The utilization of steady state flow of air over tandem circular cylinders has several applications in engineering systems. Incompressible flow over circular cylinders in tandem at different spacing with and without plasma actuation on the leading cylinder will be investigated in this paper to understand the effects of plasma actuation on flow properties and wake region of the two cylinders in cross flow. The principal focus of the research is on the use of experimental and computational methods to study and provide valid results, the research will analyze the wake region, the effect of Reynolds number and the longitudinal spacing between cylinder on vortex shedding, aerodynamic parameters i.e. lift, drag, pressure differential, etc. The research will be conducted for steady flow at Reynold number, Re = U∞ L/v between 5000 and 8000 for air. The turbulence of the wake and dynamic instability of the experimental is characterized by the Strouhal number, St = fL/U∞ frequency of the vortex shedding in the wake which is directly proportional to the spacing, λ from center to center of cylinders between 3 to 5 inches. The dependencies on critical values of Re and St in symmetric flow over cylinders to show the instability of the flow regime in previous research. At Re = 5000 the vortex co-shedding on the second cylinder would occur at critical spacing, λccharacterized by the Re - St relationship at 3 ≤ λ ≤ 5 in the flow regime.

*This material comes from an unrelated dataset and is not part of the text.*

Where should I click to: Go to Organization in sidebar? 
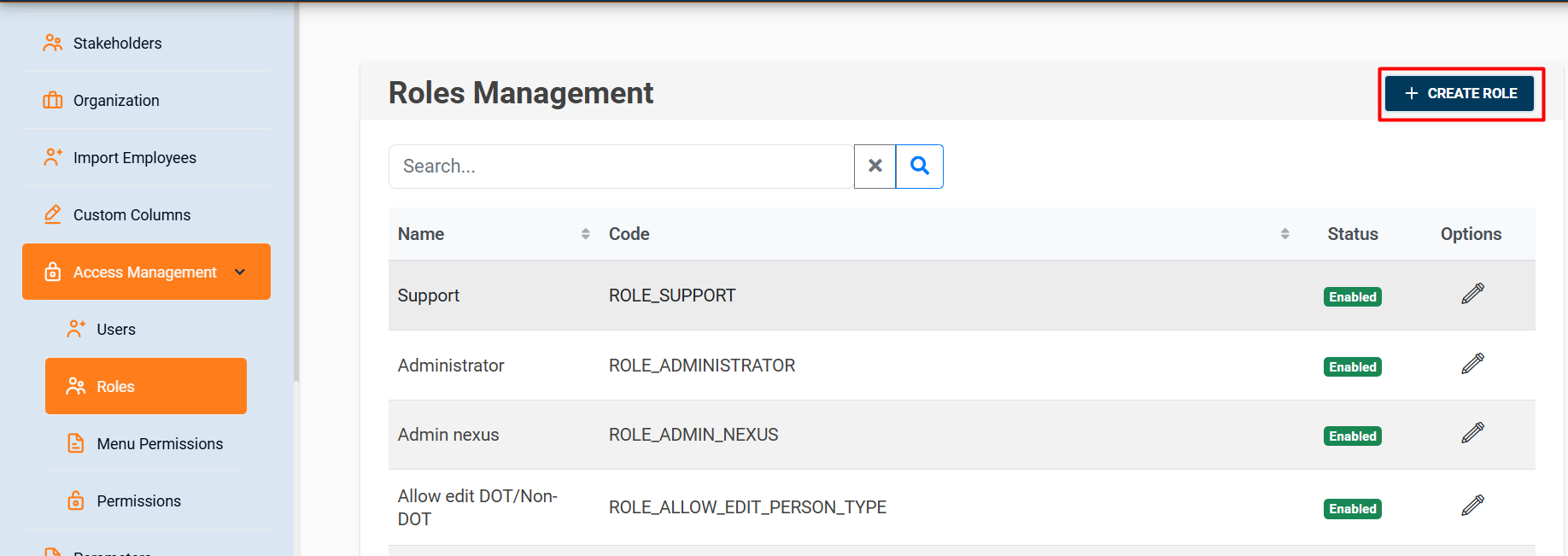(116, 100)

The use of plasma actuation in fluid dynamics to control flow velocity by generating momentum to force atmospheric pressure and velocity in external flow with Single- Dielectric Barrier Discharge(SDBD) for both two and three-dimensional, 2D and 3D actuator (straight and segmented actuator). The SDBD actuators are mounted spanwise on the leading cylinder for both 2D and 3D to impact momentum, therefore, forcing the wake regime. Computational Analysis is utilized for result and data pre-processing. The steady three-dimensional flow of tandem cylinders can be studied through Large Eddy Simulation (LES) using a subgrid-scale model to compare numerical and experimental results for the same setup and physical conditions. Particle Image Velocimetry (PIV) is used to resolve time series images from flow visualization of the experiment, the images are processed to visualize velocity vectors of the flow regimes. The velocity profile of the flow can be averaged and plotted for all instantaneous time-series images processed in PIV by Dynamic Mode Decomposition (DMD) or Proper Orthogonal Decomposition (POD) to generate common eigenvalues and eigenvector of the large dimension PIV data which shows the average properties of the flow properties.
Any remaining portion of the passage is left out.